Using Tweets as an example example, the code should look like:
TweetCorpus <- TweetCorpus %>%
tm_map(removeNumbers) %>%
tm_map(removePunctuation) %>%
tm_map(stripWhitespace)
TweetCorpus <- tm_map(TweetCorpus, content_transformer(tolower))
TweetCorpus <- tm_map(TweetCorpus, removeWords, stopwords("english"))
TweetCorpus <- tm_map(TweetCorpus, stemDocument)
removeURL <- function (x) gsub('http[[:alnum:]]*','', x)
TweetCorpus <- tm_map(TweetCorpus, content_transformer(removeURL))
TweetCorpus <- tm_map (TweetCorpus, stripWhitespace)
inspect (TweetCorpus[1:5])
Make Term Document Matrix
Tweetdm <- TermDocumentMatrix(TweetCorpus)

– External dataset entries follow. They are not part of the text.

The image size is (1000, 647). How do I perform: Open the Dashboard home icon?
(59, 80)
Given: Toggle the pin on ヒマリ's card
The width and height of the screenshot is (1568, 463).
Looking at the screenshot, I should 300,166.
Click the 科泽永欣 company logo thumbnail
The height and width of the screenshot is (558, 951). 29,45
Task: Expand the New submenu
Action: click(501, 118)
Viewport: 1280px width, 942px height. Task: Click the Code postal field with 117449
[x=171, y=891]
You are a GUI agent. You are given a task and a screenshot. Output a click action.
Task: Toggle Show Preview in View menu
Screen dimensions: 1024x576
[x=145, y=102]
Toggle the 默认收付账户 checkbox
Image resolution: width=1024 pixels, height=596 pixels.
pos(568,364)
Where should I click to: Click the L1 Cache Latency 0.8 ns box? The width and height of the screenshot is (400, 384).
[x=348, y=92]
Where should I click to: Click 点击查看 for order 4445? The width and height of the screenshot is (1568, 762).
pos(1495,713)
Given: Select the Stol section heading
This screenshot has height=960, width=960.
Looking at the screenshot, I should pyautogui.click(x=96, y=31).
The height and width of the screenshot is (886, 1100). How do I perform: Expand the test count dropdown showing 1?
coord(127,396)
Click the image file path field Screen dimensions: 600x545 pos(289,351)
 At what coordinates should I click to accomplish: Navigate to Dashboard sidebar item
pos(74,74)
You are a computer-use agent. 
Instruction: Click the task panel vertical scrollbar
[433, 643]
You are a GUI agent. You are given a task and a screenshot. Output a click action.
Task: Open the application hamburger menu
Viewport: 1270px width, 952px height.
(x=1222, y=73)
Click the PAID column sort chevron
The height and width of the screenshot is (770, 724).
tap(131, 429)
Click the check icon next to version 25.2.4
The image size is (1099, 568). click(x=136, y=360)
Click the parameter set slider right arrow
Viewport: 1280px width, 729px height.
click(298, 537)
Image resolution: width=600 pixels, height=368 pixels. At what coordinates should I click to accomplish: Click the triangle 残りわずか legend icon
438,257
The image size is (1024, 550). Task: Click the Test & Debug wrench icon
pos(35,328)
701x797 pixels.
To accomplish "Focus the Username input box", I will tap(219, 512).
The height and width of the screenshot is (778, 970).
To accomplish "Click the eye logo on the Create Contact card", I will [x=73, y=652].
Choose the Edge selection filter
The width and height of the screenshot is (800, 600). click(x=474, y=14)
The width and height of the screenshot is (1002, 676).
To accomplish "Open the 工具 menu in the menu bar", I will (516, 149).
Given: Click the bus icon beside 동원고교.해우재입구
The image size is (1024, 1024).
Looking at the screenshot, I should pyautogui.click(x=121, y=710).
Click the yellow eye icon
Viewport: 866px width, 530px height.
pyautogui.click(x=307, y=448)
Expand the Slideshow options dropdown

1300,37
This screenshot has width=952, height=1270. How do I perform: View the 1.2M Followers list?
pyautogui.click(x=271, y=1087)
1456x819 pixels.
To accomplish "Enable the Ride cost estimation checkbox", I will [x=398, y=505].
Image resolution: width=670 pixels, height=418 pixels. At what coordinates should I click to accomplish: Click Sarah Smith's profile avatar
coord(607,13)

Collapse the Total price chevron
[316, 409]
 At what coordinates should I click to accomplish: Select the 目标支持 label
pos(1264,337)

Tweetdm <- as.matrix(Tweetdm)
Tweetdm[1:10, 1:20]
See freq of words, then exclude to only words showing more than 7
times
eachword <- rowSums(Tweetdm)
eachword
subofeach <-subset(eachword, eachword>=5)
subofeach
#barplot with words typed vertically
barplot (subofeach, las=2)
Generate a Wordcloud
R
packages:
install.packages(wordcloud)
install.packages(RColorBrewer)
library(RColorBrewer)
library(wordcloud)
TweetCloud <- sort(rowSums(Tweetdm), decreasing=TRUE)
set.seed (123)
wordcloud (words=names(subofeach),
freq=subofeach,
max.words=30,
colors=brewer.pal(8, "Dark2"))
The other way of making a word cloud is using the code chartjs-chart-wordcloud by Samuel Gratzl. The code is written in
Typescript
and Javascript
.
Sentiment Analysis
Sentiment analysis is the use of natural language processing, text analysis, computational linguistics, and biometrics to systematically identify, extract, quantify, and study affective states and subjective information.
In R
, we can use package syuzhet
:
install.packages(syuzhet)
library(syuzhet)
scores <- get_nrc_sentiment(Slotkinonly)
head (scores)
Slotkinonly[4]
get_nrc_sentiment('thank')
get_nrc_sentiment('president')
# using original tweets, run the sentiment analysis and plot it on a bar chart.
barplot (colSums(scores),
las=2,
col=rainbow(10),
ylab="counts",
main="Sentiment Score for Paul Junge Tweets")
However, there is a good package in Python
aviliable on Github. The package is called pattern, from Computational Linguistics Research Group.